<<<<
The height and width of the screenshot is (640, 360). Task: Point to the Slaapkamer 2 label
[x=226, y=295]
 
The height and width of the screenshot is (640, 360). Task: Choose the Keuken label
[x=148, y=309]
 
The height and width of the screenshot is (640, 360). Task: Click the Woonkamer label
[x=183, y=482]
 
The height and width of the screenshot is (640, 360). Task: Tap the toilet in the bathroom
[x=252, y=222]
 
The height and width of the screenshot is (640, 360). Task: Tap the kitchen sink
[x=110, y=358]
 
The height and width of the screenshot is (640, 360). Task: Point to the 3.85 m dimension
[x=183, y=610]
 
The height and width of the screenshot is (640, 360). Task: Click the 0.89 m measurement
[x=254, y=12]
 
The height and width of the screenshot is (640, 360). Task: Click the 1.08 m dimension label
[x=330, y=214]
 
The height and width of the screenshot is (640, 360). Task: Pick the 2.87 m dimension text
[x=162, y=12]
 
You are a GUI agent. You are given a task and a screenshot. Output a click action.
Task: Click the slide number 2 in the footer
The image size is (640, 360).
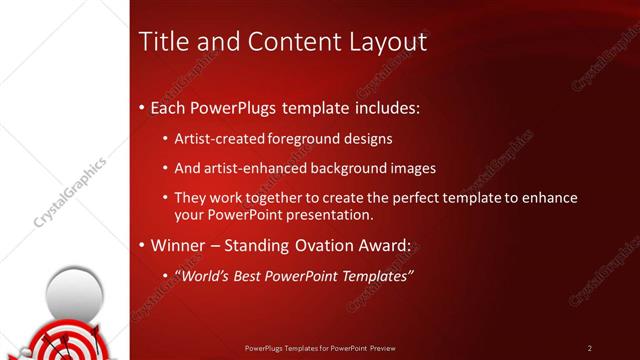(589, 348)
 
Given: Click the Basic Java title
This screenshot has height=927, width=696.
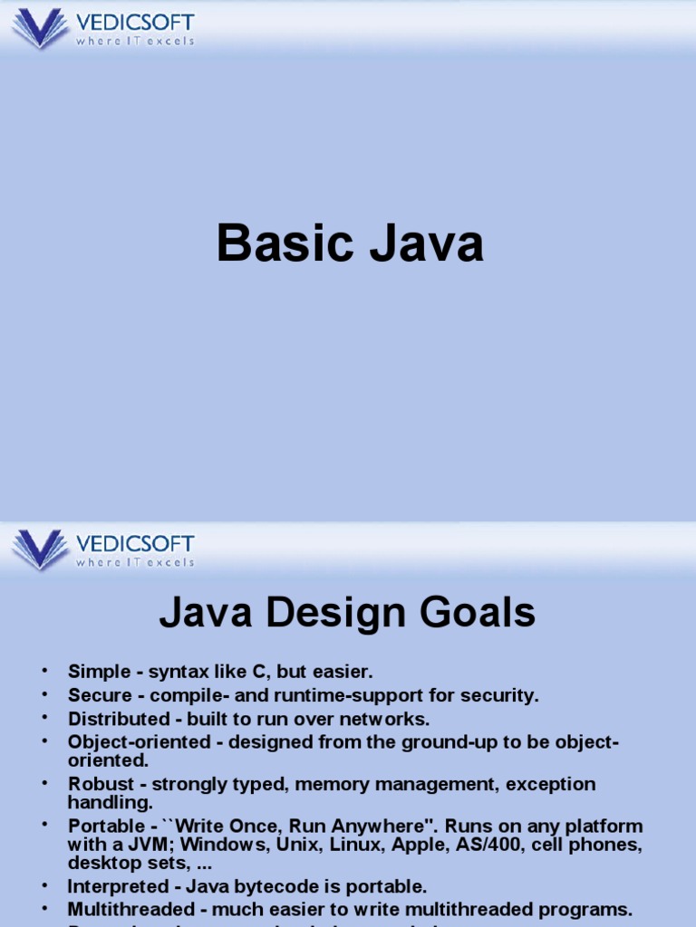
>>>>
### Goal
Count the lines in the items above that contain the word "width", and give only the number.

### Exercise answer
10